Saved data entries:

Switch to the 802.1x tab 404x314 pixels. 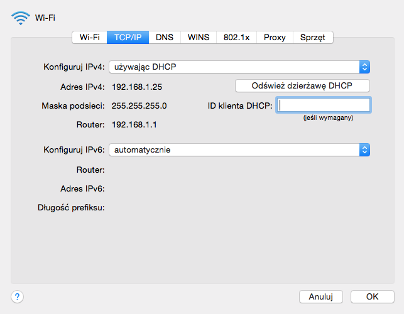coord(237,38)
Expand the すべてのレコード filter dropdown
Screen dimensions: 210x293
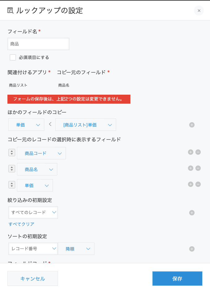(33, 213)
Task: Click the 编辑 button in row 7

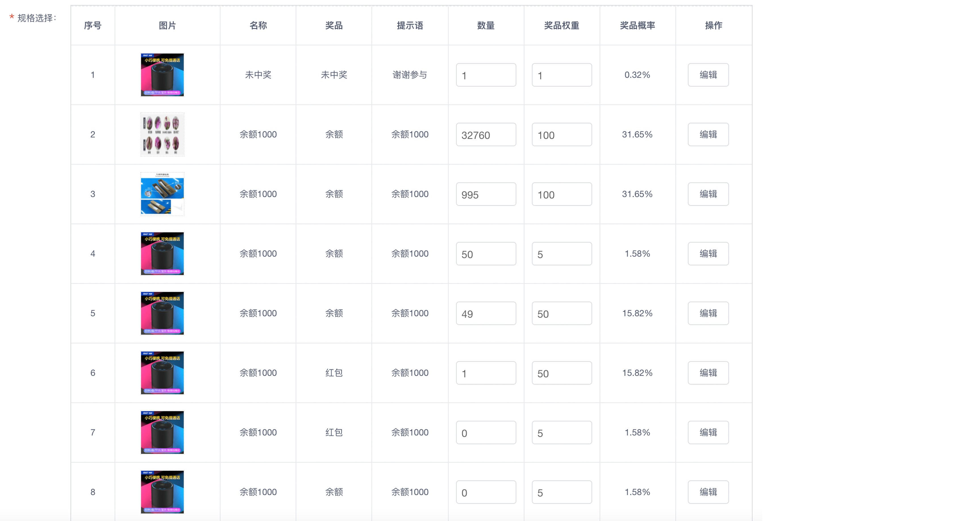Action: tap(708, 432)
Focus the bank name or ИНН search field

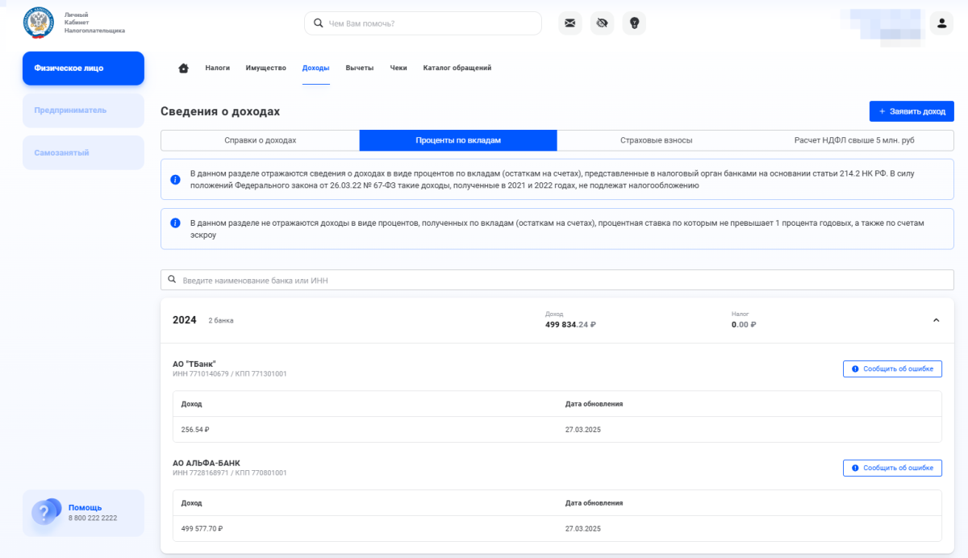tap(557, 280)
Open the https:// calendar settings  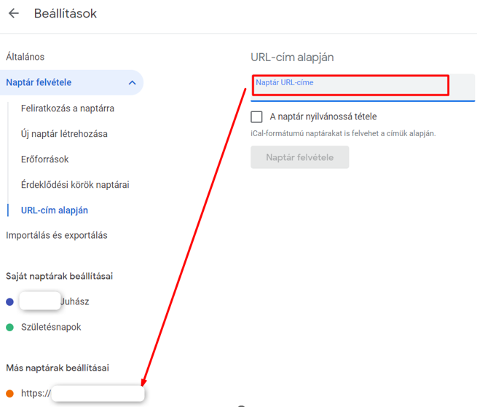82,393
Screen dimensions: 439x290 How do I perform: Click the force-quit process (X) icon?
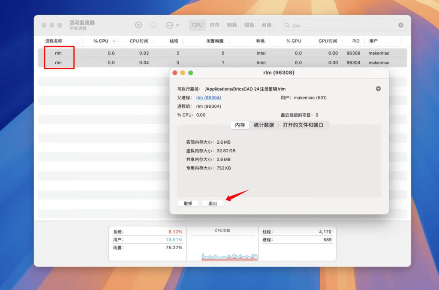coord(138,25)
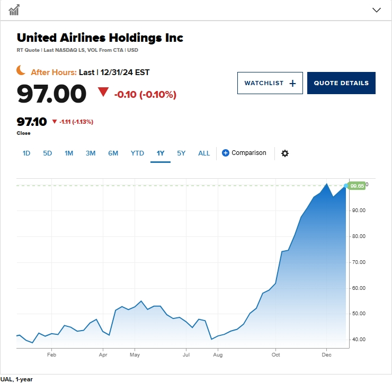The height and width of the screenshot is (384, 392).
Task: Select the 5D time range
Action: pyautogui.click(x=48, y=153)
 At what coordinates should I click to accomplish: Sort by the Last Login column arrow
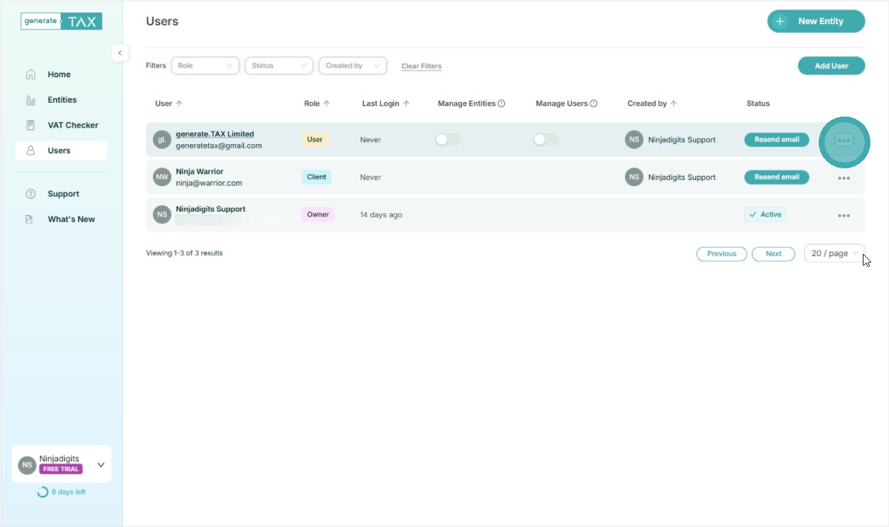[x=407, y=103]
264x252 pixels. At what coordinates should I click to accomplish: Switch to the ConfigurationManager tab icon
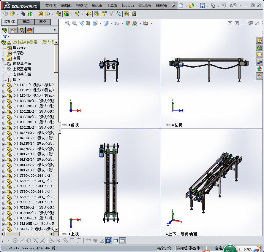coord(21,30)
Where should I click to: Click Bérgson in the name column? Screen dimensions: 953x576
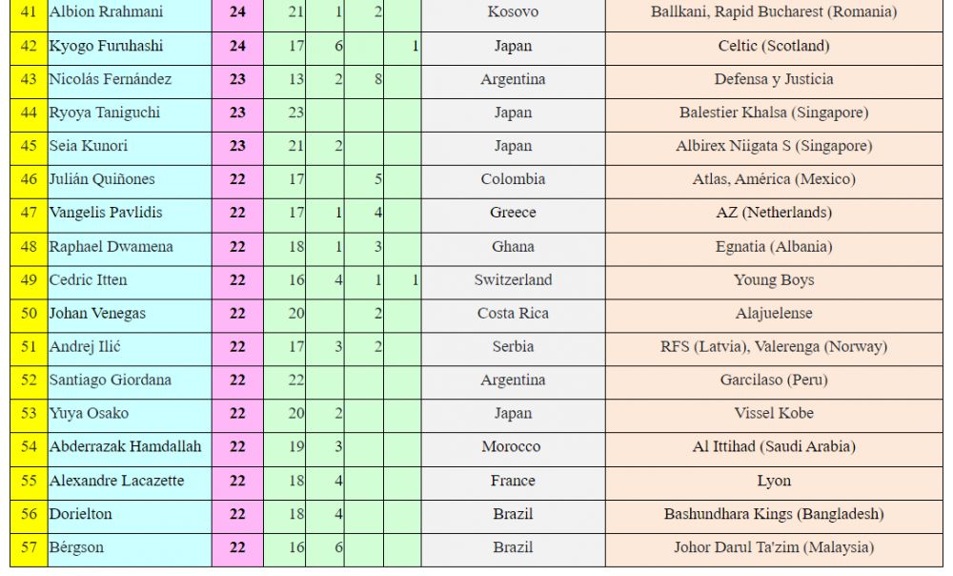[76, 547]
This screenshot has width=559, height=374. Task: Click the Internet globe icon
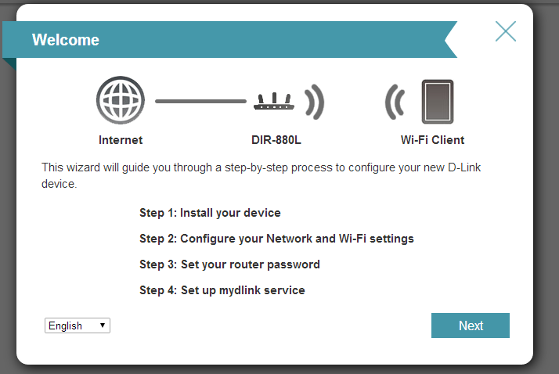[121, 100]
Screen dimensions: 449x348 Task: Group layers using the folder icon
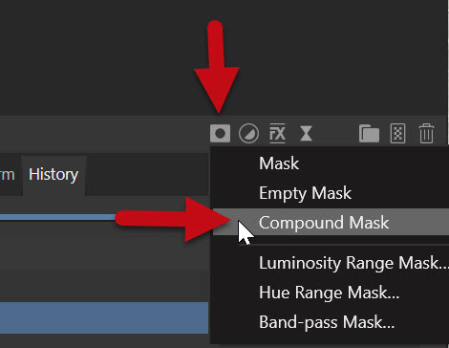[369, 133]
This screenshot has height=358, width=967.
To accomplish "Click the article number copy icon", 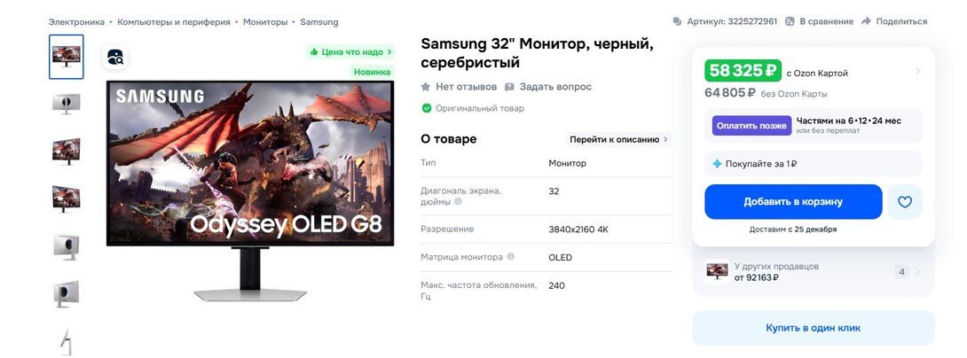I will pos(678,21).
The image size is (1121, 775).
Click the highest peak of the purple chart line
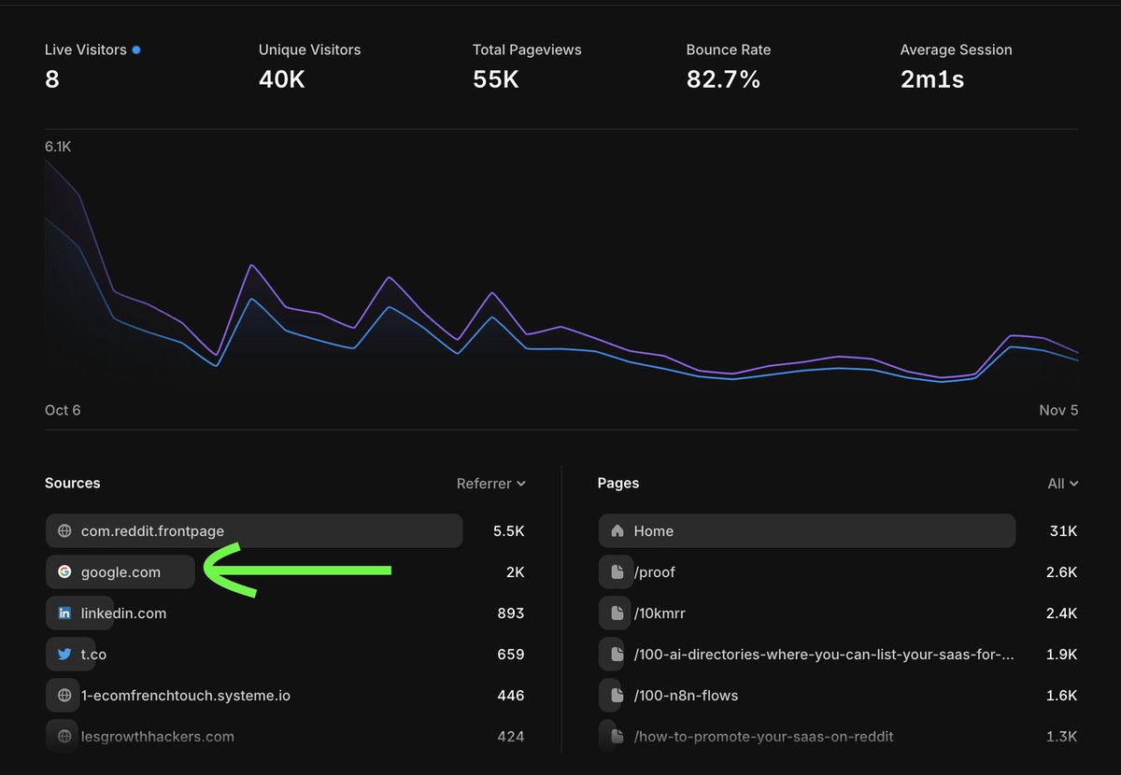[x=46, y=161]
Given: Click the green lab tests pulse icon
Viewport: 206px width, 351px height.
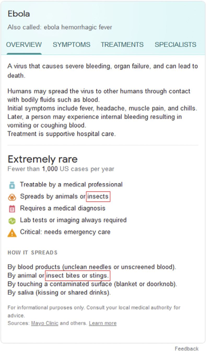Looking at the screenshot, I should pyautogui.click(x=12, y=221).
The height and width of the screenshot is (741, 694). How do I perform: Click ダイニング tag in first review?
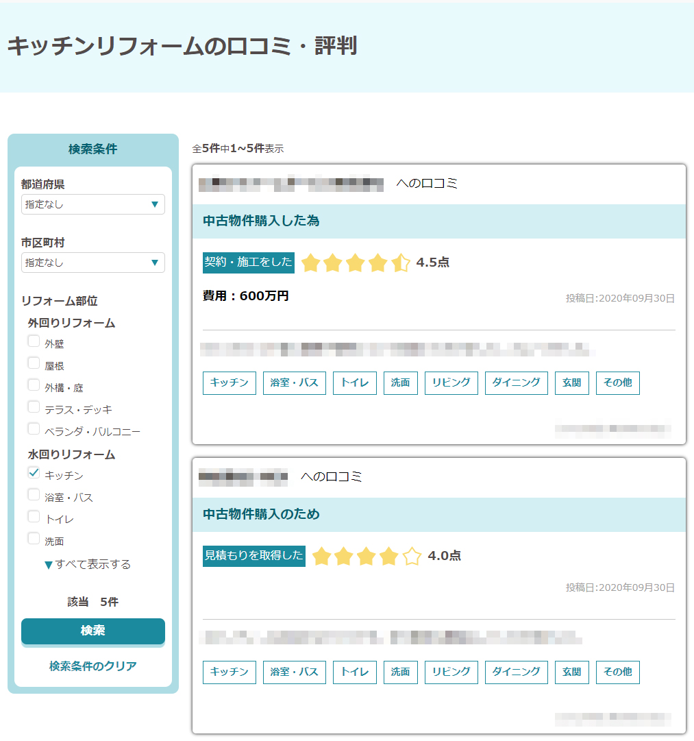coord(517,383)

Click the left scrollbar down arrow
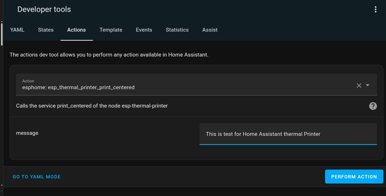point(1,185)
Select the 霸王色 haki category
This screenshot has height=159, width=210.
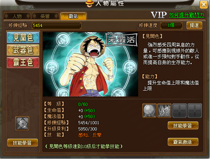23,63
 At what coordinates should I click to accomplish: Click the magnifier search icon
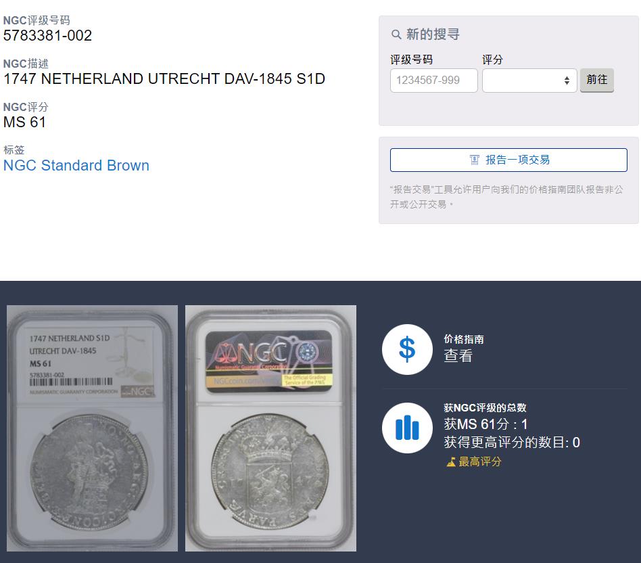[x=396, y=35]
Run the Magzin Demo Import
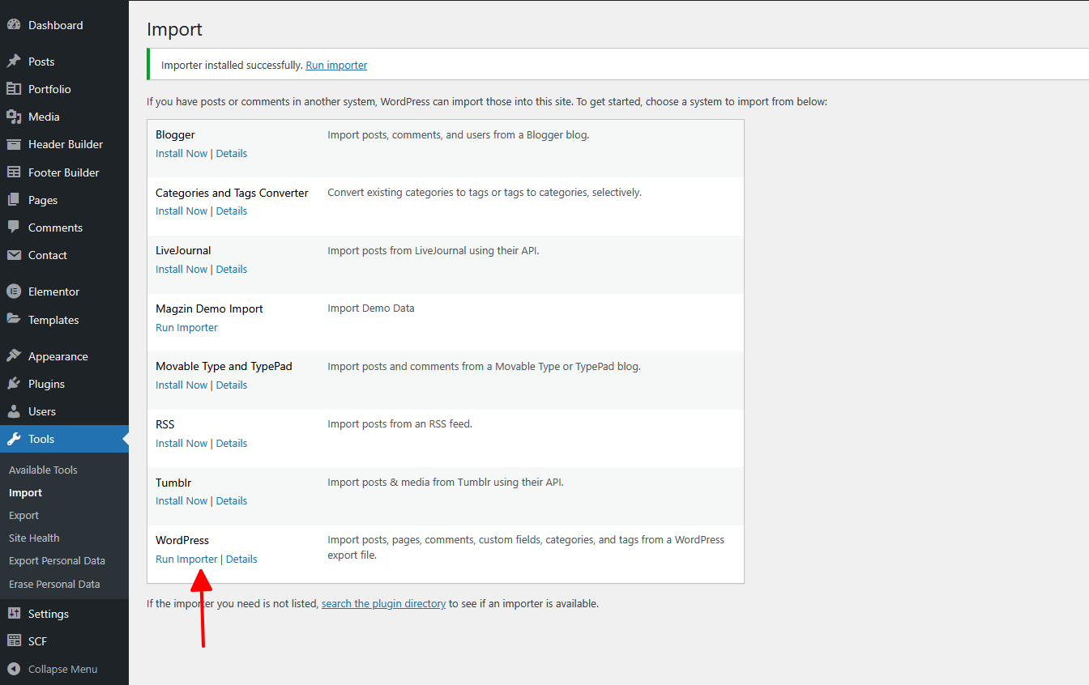1089x685 pixels. [x=186, y=327]
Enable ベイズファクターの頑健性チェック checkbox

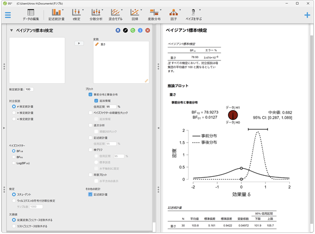90,113
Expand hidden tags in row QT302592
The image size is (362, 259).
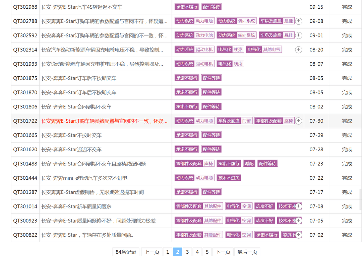click(x=298, y=35)
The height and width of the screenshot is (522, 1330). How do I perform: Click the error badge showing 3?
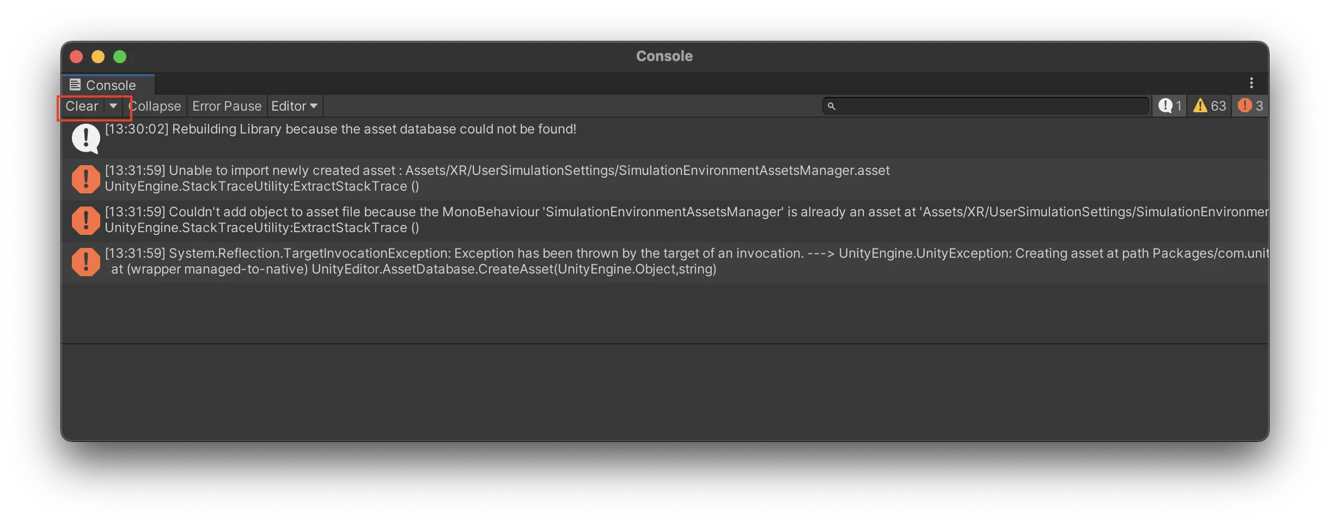coord(1249,106)
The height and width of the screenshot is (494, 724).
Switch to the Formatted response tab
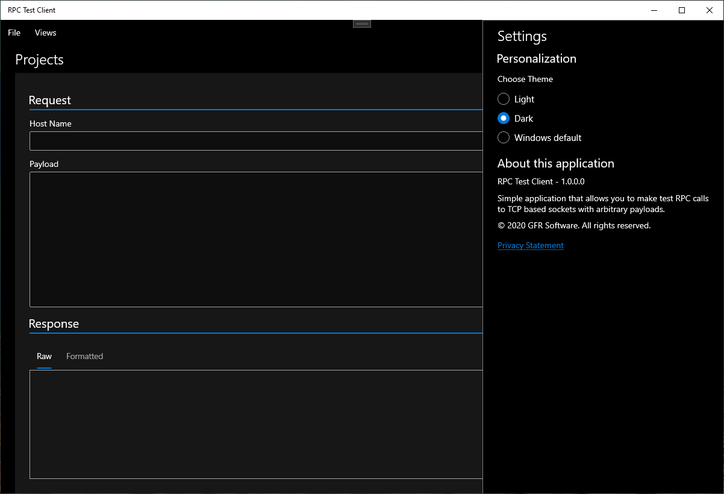(84, 356)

- Exercise objective:
Only what runs from the line containing "Click the highest" through the end of the entries above should be extracted, exactly and without pictures.

- Written answer:
Click the highest peak of the purple chart line
[x=46, y=161]
Given: Click the green lab tests pulse icon
Viewport: 206px width, 351px height.
Looking at the screenshot, I should pyautogui.click(x=12, y=221).
The height and width of the screenshot is (741, 694). How do I perform: Click ダイニング tag in first review?
coord(517,383)

Click the left scrollbar down arrow
point(1,185)
Select the 霸王色 haki category
This screenshot has height=159, width=210.
23,63
 At what coordinates should I click to accomplish: Click the magnifier search icon
[x=396, y=35]
Run the Magzin Demo Import
1089x685 pixels. [x=186, y=327]
Enable ベイズファクターの頑健性チェック checkbox

90,113
Expand hidden tags in row QT302592
The image size is (362, 259).
click(x=298, y=35)
The height and width of the screenshot is (522, 1330). How do I perform: Click the error badge showing 3?
coord(1249,106)
The height and width of the screenshot is (494, 724).
Switch to the Formatted response tab
(84, 356)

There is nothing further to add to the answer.